A Guide To Working Abroad in Rome
The Eternal City is named so because a spirit of history, power, and global significance has always been a part of its tremendous magnetism. Walking the streets of Rome you will be following the footsteps of citizens, warriors, artists, inventors, and all the influential characters of history that have combined to make this city great. A truly special place to live at least once in your lifetime, jobs in Rome, Italy beckon ambitious individuals from all over the world to pursue their dreams abroad.
Available job opportunities in Rome depend on how long you plan to live and work abroad. Most temporary employment opportunities are in the realm of teaching English and au pairing, and these positions tend to last one or two years depending on how long you plan to work in Rome. There are also many work exchange programs which provide jobs in Rome in the hospitality and tourism industries, in hotels, restaurants, construction projects, and many other sectors.
If you plan on making Rome your permanent home and wish to begin a career, then the situation becomes more challenging. There are quite a few global companies which offer job opportunities in Rome for foreign employees, but these are quite competitive positions and typically require a high degree of education and training. There are also many prestigious international scientific and cultural institutions which often look to hire from around the globe, but again these jobs are quite competitive.
Undoubtedly, you will want to learn Italian if you plan on finding a job in Rome. Not only is Italian the language of business, but it will help you a tremendous amount in your day to day affairs and while culturally assimilating to your surroundings. There are many people in the city who speak English, but if you truly want to shed the tourist label and feel at home while working abroad in Rome, than you will need to learn the local language.
Living abroad in Rome you will come to know the modern heart of the city which underlies its impressive ancient architecture and large variety of historical attractions. Due to its beauty and central significance, Rome is an extremely popular tourist destination.

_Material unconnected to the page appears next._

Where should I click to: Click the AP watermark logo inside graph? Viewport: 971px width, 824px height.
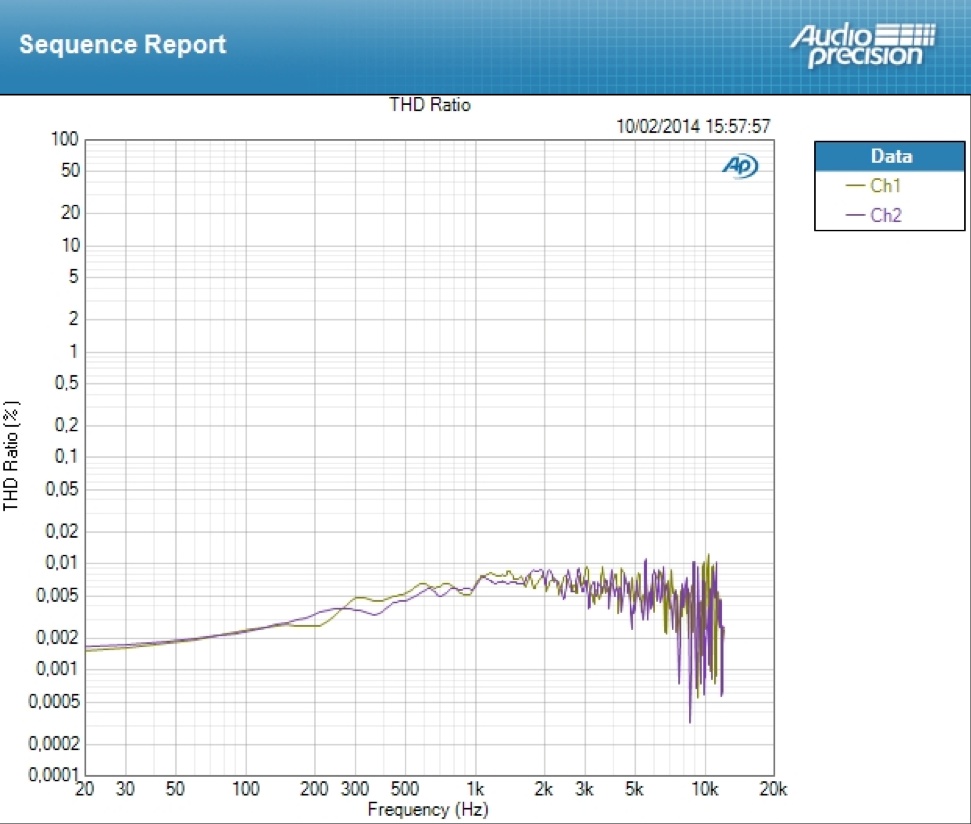(x=739, y=167)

Especially in the summer months, many parts of Rome’s historical center are quite crowded with people from all over the world, so as an expat in Rome you will want to familiarize yourself with the nooks and crannies of the city the remain well kept local secrets to stay away from the crowds.
Rome has a good metro system which will inexpensively transport you throughout most of the city, and it is fairly easy to catch a cab from most locations as well. Be careful though – local cab drivers notoriously rip you off tourists, so start brushing up on your Italian if you want to blend in seamlessly with locals and get the local taxi prices!
A fairly relaxed pace governs life in Rome (as throughout all of Italy), so you may experience a reasonable amount of culture shock while adapting to the city’s laid back attitude. Shop owners will close up spontaneously for a siesta, dinners will often carry on for hours, and store owners may not show up until quite late in the morning (especially on Sundays). Once you learn to let go and relax in your new home however, you will wonder how you ever lived any other way.
Since it is such a popular tourist destination, Rome can be a fairly expensive city to live in. However, it is no more expensive than other major Western European cities, and like any major hub it is possible to lead an affordable lifestyle if you are careful with your budget. Living away from the downtown area and buying local products will help preserve your wallet’s size, and there are a lot of cheap cafes and bars where you can spend your free time as well. Plus, many of the city’s historical attractions are totally free to check out.
Your salary will obviously depend on what type of job you obtain in Rome. Generally you can expect temporary jobs in Rome, such as teaching and au pairing, to pay only moderate wages, but many of these will also include some combination of housing and meals as compensation as well.
Some popular neighborhoods in Rome for expats to find housing include Trastevere, Prati, and Testaccio. Each corner of Rome offers something unique - research what each area of the city to find out which seems most in line with your tastes. It might be easiest to start by renting out a single room and then locating an apartment or flat of your own once you are living and working in Rome full time. Many employers or placement organizations will even help foreign employees organize housing.
While European nationals do not need a visa to apply for jobs in Rome, most expats coming from outside of the European Union will need to go through the process of obtaining a work and/or residential visa. Your employer will have to sponsor you throughout this process and will likely help take care of many of the details. For more information from the nearest Italian consulate, check out our Embassy Directory.
Finding a job in Rome will be the personal and professional adventure of a lifetime. Whether you plan on working in Rome temporarily as a way to see the world or are packing it all up up to make the permanent move, rest assured that you will be arriving in one of the truly great cities of the world where tremendous opportunity awaits. While you’re working in Rome, you’ll be able to walk through the ruins of the Roman Forum and Colosseum as the sun sets over the city at large is a magical experience that will never cease to inspire.